Saved data entries
==================================================

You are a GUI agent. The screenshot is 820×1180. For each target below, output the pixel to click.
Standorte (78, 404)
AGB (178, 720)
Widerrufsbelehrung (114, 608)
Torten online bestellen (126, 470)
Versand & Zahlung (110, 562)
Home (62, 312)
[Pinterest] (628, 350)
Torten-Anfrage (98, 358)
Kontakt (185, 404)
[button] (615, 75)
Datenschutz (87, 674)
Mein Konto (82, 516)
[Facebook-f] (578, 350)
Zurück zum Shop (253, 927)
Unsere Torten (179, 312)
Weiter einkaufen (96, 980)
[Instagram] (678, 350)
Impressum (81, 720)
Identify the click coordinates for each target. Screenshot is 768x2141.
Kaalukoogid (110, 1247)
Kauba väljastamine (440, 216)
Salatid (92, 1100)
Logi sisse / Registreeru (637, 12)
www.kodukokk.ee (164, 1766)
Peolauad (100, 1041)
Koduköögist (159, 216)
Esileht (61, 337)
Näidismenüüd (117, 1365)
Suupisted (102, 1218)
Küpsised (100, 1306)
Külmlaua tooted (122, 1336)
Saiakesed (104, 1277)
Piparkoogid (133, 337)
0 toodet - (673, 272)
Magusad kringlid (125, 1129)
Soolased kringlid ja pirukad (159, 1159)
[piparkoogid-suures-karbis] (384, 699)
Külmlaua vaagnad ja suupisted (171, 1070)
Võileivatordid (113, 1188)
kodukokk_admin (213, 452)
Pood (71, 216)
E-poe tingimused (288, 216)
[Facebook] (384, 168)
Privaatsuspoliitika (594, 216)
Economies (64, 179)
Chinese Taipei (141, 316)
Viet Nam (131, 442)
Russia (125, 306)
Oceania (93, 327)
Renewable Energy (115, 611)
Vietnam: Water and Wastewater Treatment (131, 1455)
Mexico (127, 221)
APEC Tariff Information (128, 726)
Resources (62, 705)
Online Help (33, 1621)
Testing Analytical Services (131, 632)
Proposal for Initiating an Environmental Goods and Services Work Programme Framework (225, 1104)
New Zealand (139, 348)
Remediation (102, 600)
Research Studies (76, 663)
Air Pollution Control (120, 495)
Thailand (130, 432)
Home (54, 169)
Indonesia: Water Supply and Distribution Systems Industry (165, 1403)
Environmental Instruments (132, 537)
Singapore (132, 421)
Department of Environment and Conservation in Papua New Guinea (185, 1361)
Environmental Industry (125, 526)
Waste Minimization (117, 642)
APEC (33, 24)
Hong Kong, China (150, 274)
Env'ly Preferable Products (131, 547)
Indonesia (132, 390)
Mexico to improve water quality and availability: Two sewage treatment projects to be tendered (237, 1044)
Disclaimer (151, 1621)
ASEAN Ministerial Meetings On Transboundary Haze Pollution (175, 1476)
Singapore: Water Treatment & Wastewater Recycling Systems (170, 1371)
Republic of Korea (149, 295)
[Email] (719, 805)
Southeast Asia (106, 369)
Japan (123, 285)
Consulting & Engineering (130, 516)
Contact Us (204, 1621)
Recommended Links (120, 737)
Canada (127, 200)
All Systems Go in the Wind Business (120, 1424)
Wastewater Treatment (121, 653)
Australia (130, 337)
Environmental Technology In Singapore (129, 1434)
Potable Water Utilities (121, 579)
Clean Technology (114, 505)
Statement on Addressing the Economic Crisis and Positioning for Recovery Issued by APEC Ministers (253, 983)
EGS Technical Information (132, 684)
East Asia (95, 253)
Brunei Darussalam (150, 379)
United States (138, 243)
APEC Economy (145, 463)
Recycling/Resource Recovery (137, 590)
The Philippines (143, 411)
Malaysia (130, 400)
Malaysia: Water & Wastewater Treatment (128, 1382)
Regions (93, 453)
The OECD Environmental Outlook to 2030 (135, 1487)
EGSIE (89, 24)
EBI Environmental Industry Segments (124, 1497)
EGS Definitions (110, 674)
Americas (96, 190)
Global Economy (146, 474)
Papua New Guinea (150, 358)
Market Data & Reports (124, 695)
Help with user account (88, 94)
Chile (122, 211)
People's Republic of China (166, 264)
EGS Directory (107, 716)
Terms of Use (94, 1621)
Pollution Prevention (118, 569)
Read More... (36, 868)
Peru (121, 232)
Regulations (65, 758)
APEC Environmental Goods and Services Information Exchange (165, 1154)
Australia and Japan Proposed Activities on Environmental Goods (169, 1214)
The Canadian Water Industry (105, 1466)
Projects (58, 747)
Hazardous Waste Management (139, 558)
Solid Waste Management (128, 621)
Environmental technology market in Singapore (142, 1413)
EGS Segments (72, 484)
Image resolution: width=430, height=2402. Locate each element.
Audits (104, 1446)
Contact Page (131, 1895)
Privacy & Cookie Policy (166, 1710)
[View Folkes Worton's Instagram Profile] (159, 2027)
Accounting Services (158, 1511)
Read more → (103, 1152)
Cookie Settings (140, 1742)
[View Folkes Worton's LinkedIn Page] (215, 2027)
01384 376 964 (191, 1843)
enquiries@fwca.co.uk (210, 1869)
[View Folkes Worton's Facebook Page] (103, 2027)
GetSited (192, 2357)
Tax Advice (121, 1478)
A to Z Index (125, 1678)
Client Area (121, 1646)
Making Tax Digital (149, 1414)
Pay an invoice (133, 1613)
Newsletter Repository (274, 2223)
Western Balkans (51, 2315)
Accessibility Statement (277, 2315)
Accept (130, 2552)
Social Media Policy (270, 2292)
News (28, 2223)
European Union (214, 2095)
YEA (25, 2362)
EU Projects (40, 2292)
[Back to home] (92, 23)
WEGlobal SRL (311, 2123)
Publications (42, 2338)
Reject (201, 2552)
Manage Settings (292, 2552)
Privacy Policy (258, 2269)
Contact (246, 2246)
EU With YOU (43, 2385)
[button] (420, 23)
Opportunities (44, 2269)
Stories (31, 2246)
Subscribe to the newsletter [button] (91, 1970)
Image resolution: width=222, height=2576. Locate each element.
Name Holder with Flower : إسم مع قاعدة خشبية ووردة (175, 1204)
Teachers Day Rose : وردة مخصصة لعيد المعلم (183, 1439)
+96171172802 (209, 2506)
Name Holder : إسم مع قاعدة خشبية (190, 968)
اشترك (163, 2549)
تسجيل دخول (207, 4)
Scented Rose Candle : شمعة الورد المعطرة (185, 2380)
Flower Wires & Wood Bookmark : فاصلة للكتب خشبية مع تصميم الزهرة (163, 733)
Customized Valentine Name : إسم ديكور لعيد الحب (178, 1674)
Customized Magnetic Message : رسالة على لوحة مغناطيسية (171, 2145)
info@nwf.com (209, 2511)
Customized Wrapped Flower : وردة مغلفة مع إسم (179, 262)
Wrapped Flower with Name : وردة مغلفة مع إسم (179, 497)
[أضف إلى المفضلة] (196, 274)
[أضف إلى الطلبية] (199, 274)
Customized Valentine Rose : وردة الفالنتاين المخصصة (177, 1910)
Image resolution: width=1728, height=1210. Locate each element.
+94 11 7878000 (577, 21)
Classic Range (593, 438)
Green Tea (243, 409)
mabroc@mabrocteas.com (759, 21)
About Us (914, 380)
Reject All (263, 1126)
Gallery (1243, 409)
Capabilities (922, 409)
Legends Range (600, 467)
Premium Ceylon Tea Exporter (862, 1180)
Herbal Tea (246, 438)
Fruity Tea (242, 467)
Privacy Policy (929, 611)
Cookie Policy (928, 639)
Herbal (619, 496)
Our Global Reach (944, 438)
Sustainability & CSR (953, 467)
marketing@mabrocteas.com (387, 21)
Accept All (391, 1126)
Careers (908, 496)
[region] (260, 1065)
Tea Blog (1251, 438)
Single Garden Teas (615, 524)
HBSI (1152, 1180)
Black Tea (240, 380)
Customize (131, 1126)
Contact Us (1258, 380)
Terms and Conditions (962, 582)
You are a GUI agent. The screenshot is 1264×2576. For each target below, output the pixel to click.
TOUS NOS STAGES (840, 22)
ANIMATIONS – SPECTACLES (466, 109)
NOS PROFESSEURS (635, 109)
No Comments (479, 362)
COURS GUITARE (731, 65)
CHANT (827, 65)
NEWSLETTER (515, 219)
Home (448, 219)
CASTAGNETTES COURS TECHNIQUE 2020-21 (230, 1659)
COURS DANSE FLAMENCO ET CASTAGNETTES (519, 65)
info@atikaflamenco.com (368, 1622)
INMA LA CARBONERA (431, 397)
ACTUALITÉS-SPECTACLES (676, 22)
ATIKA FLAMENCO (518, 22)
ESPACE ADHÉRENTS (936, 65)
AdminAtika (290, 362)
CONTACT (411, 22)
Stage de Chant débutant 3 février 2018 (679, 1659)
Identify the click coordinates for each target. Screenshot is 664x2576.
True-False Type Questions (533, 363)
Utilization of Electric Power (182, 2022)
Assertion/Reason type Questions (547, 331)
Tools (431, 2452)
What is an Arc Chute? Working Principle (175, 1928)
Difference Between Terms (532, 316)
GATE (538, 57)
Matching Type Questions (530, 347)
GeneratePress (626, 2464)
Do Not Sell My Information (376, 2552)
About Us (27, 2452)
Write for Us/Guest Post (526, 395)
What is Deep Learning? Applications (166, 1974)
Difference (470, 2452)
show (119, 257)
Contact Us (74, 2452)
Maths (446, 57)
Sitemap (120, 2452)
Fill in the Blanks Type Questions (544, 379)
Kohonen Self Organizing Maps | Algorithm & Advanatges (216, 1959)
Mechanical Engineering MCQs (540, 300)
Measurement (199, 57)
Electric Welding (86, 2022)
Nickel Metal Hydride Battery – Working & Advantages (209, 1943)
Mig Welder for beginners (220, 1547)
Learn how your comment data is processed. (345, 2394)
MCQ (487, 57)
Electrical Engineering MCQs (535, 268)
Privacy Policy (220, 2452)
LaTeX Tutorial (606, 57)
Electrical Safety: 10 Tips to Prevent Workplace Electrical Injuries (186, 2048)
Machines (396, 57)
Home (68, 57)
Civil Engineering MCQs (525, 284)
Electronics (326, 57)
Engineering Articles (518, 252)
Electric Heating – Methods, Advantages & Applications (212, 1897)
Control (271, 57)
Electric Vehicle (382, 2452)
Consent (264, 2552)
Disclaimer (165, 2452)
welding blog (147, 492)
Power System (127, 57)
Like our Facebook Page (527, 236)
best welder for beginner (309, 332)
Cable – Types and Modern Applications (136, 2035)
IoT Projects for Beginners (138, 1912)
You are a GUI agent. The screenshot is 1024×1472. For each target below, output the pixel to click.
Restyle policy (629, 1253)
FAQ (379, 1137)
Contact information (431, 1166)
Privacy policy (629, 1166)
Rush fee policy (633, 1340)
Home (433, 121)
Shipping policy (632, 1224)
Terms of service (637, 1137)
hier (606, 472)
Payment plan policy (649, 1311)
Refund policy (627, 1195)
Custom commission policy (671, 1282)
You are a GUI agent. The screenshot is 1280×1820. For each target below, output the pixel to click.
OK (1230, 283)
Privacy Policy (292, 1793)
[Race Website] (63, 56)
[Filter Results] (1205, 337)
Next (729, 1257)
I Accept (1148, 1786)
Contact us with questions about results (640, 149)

==================================================

Reproduce only the lines above spanning from the line containing "All Systems Go" through the line containing "Regions (93, 453)", word for word.

> **SOLUTION TO THIS TASK**:
All Systems Go in the Wind Business (120, 1424)
Wastewater Treatment (121, 653)
Australia (130, 337)
Environmental Technology In Singapore (129, 1434)
Potable Water Utilities (121, 579)
Clean Technology (114, 505)
Statement on Addressing the Economic Crisis and Positioning for Recovery Issued by APEC Ministers (253, 983)
EGS Technical Information (132, 684)
East Asia (95, 253)
Brunei Darussalam (150, 379)
United States (138, 243)
APEC Economy (145, 463)
Recycling/Resource Recovery (137, 590)
The Philippines (143, 411)
Malaysia (130, 400)
Malaysia: Water & Wastewater Treatment (128, 1382)
Regions (93, 453)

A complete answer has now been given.